Data extracted from a collection:
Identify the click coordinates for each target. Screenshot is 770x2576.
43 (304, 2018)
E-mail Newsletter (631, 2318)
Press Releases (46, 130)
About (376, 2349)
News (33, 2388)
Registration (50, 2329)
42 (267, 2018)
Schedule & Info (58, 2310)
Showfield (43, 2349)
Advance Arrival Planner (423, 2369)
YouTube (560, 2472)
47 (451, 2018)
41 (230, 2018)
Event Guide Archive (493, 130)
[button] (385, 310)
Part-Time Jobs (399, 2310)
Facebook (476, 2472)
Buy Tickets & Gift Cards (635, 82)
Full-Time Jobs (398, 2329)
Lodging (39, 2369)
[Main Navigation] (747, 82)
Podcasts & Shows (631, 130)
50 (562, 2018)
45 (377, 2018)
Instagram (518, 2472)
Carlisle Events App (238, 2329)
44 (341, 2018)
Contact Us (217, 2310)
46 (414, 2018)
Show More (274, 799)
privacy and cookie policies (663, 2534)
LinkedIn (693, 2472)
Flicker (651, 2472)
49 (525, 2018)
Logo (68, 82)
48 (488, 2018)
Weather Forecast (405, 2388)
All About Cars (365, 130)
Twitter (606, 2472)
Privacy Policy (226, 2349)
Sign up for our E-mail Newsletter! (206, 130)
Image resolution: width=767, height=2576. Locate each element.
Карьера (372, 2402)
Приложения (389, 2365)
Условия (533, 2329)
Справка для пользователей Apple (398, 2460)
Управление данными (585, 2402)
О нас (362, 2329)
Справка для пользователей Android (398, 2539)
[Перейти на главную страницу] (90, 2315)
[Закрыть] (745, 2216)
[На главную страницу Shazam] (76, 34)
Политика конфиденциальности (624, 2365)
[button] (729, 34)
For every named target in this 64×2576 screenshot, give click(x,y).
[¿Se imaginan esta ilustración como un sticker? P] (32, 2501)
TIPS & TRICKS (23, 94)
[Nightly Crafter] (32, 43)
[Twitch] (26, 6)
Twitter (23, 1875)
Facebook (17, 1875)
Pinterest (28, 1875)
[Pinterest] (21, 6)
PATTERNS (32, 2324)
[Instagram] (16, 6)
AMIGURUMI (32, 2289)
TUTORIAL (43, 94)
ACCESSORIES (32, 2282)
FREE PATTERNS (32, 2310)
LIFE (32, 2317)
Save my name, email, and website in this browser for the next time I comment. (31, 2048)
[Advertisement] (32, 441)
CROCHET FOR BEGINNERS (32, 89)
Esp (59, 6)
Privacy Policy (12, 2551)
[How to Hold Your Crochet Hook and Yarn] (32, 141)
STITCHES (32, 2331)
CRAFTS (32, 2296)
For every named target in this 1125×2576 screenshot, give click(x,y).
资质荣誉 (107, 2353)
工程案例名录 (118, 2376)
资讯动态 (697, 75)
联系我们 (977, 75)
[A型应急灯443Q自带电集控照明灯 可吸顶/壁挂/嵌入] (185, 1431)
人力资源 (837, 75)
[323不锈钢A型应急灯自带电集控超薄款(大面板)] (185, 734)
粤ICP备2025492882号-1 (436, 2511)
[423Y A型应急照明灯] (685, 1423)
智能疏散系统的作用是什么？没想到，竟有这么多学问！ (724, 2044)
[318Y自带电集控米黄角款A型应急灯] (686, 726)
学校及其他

THE PROBLEM: Keep only those lines of the records that hold "главную", and return them.

REPLY TO THE EXERCISE:
[Перейти на главную страницу] (90, 2315)
[На главную страницу Shazam] (76, 34)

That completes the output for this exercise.